问题描述
A strobogrammatic number is a number that looks the same when rotated 180 degrees (looked at upside down).
Write a function to determine if a number is strobogrammatic. The number is represented as a string.
For example, the numbers “69”, “88”, and “818” are all strobogrammatic.
思路分析
判断一个string表示的数中心旋转180度后是否是对称的。
有这样性质的数只有0,1,6,8,9。
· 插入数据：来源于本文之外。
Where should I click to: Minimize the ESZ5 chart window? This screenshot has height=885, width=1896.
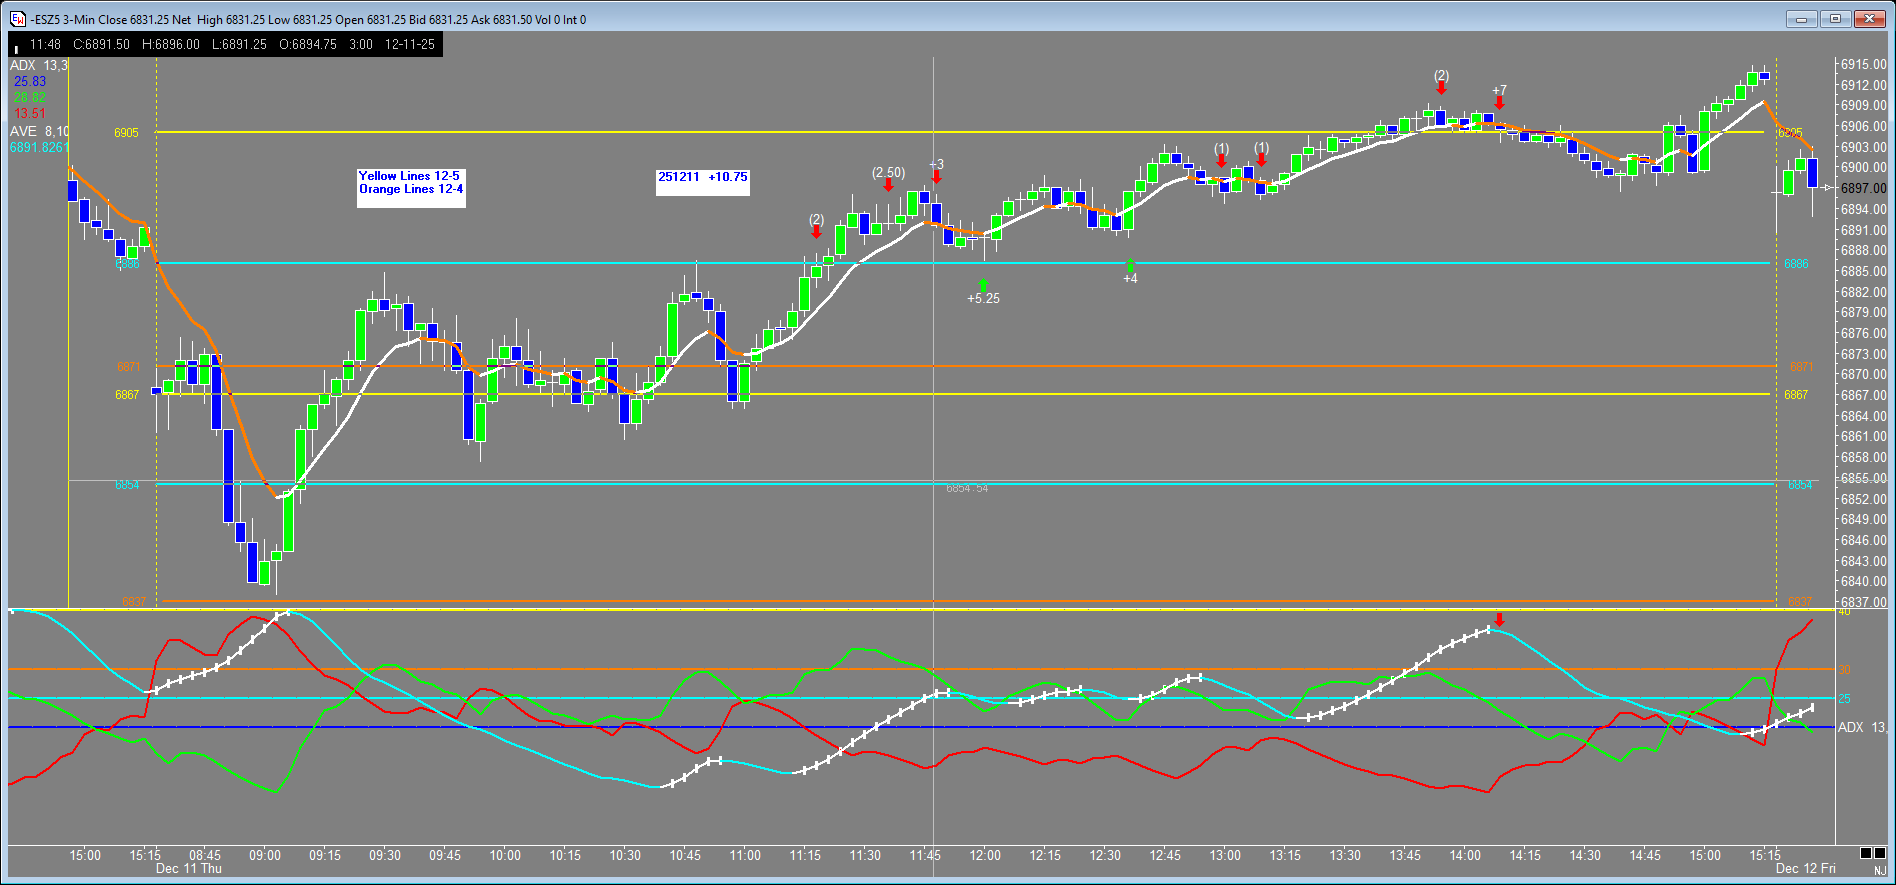coord(1802,18)
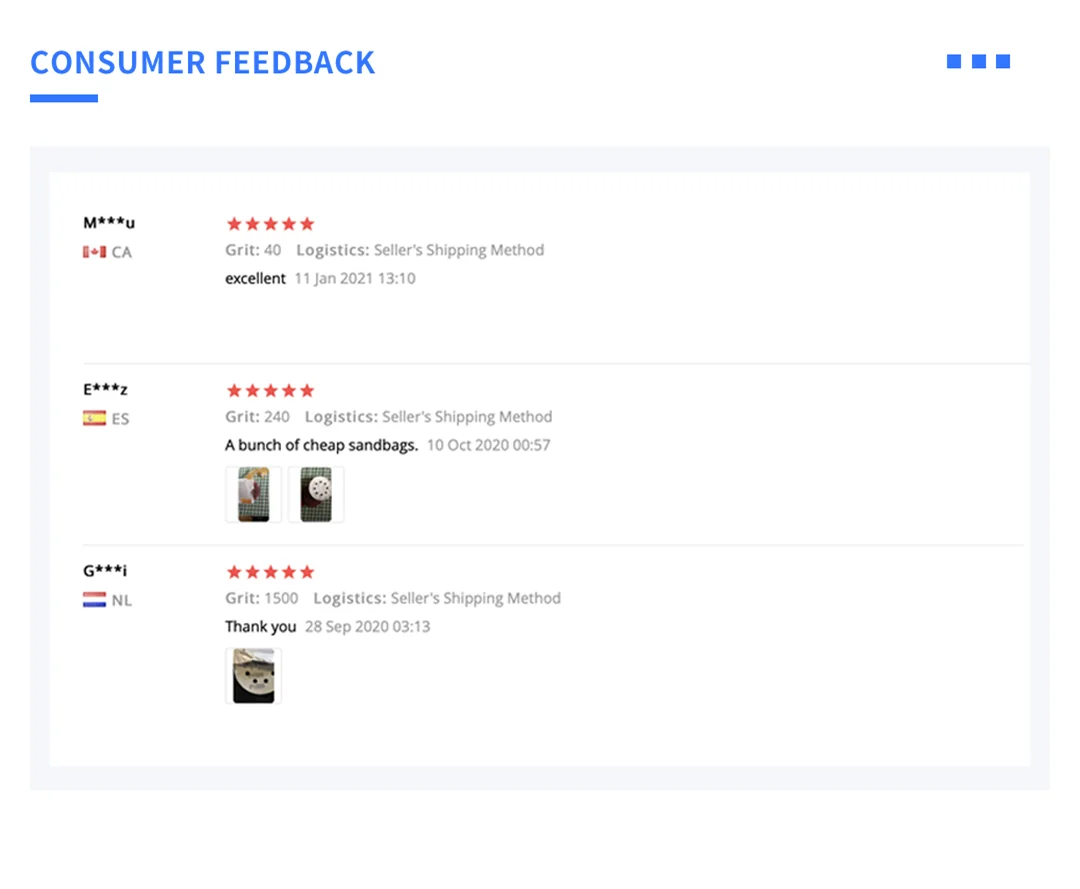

从两头开始判断,先判断是不是这五个数,然后看相对应是否有错。
代码
递归
class Solution {
public:
bool isStrobogrammatic(string num) {
int n = num.length();
for (int i = 0; i < n; i++){
if(num[i] == '0' || num[i] == '1' ||num[i] == '6' ||num[i] == '8' ||num[i] == '9'){
if(num[i] == '0' && num[n - 1 - i] != '0')
return false;
if(num[i] == '1' && num[n - 1 - i] != '1')
return false;
if(num[i] == '6' && num[n - 1 - i] != '9')
return false;
if(num[i] == '8' && num[n - 1 - i] != '8')
return false;
if(num[i] == '9' && num[n - 1 - i] != '6')
return false;
}
else
return false;
}
return true;
}
};
时间复杂度:
O(n)
空间复杂度:
O(1)
反思
挺丑陋的,一大堆if判断,看Discussion可以用hash table,建立数字之间的映射,速度更快,代码更简洁。
class Solution {
public:
bool isStrobogrammatic(string num) {
unordered_map<char, char> map;
map['0'] = '0';
map['1'] = '1';
map['6'] = '9';
map['8'] = '8';
map['9'] = '6';
int i = 0, j = num.length() - 1;
while(i < j){
if (map[num[i]] != num[j])
return false;
i++;
j--;
}
if (i == j)
return num[i] == '0'|| num[i] == '1'|| num[i] == '8';
else
return true;
}
};